トニー氏はとにかく何でもマインドマップを使うのが理想的と考えているようだ。
・講義用ノート
・読書ノート
・会議用ノート
・スケジュール帳
など
さすがにこれはちょっと極端すぎる。
そもそもノートの役割には二つある
①書くこと自体が目的
②書いた内容を見返すことが目的
①は自分の思考を吐き出して頭をすっきりさせるときに行うような場合だ。
②は勉強をして知識を定着させたり、アイデアを洗練させていく場合などの話だ。
マインドマップは放射状に筆記するということもあり、①には全く向いていない。
マインドマップが活躍するのは②のように書いたものを何度も見返し修正を繰り返す必要があるような場合なのだ。
抽象的には、本書の11章で説明があるように、創造的な思考をまとめるのに役立つのではないかと思う。
つまり、仕事の企画などをまとめる場合だ。
私としても、マインドマップはブログのトピッククラスター(ブログの記事群の構成をまとめたもの)を作成することに使うつもりだ。
結局どのような場面でマインドマップを使うかは実際に使ってみて判断していくしかないように感じる。
少なくともあらゆる場面でマインドマップを使うというのは現実的ではないだろう。
目的③について
第5部では自前のソフトであるiMindMapを中心に書かれている。
iMindMapは2019年にAyoa(アヨア?エイオア?読み方不明)として新たにリリースされているようだ。
このAyoa、あまり使っている人がいない。
おすすめのマインドマップソフトでも紹介されているのを見かけない。
悪いソフトではないと思うのだが、2023年現在では多くの無料のマインドマップソフトがリリースされている。
トニー氏の著作である以上、自身が開発に携わっているソフトを紹介するのは当然の事だろう。
そうなると、どのマインドマップを選べばいいのか、という点については参考にならなかった。
もっとも、手書き一辺倒で推してくるのかと思ったが、第5部については40ページ近くを割いてソフトを使ったマインドマップ作製について論じてくれている。
マインドマップはPCで使うのが理想的、という考え方の正しさを再確認することはできた。
まとめ
正直に言うと本書を読んだ本当の目的は、マインドマップについて最低限の知識を確認した、というアリバイ作りだ。

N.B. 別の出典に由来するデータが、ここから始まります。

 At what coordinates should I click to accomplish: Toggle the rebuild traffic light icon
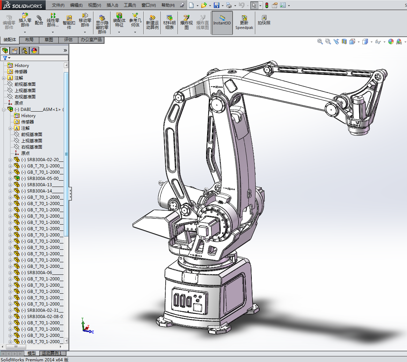[x=267, y=5]
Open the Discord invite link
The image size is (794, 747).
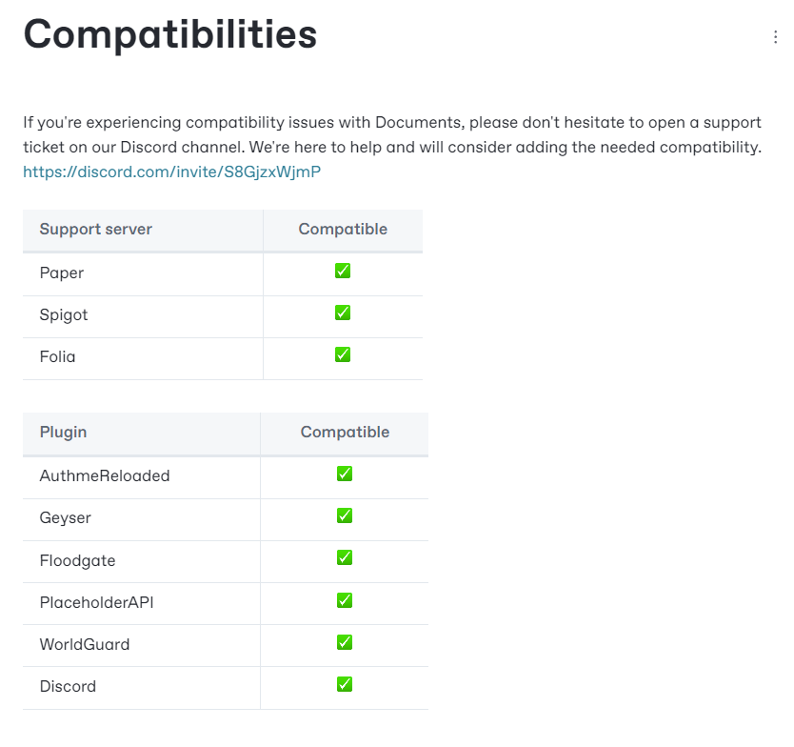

いきなり我流で始めるのは不安だったので、念のために確認した、という事実が欲しかった。
その意味では本書は良くまとまっていたと思う。
逆に言うと、マインドマップが何なのか分かっていて使ってみたいと思っている人は、実際にソフトなどをインストールして使ってみた方がいいだろう。
敢えて本書から書き方を学ぶ必要はないように思う。
マインドマップの書き方について本書がおすすめできるのは、マインドマップという名前くらいは聞いたことがあるがそれがなんなのか具体的には分かっていないというようなレベルの人だ。
ただし、マインドマップの使用者が増えてYouTubeでも頻繁に見かけるようになった今では、マインドマップについて全然知識を持っていないという人は少ないだろう。
開発経緯など含めマインドマップそのものに興味がある場合は読んでみてもいいかもしれない。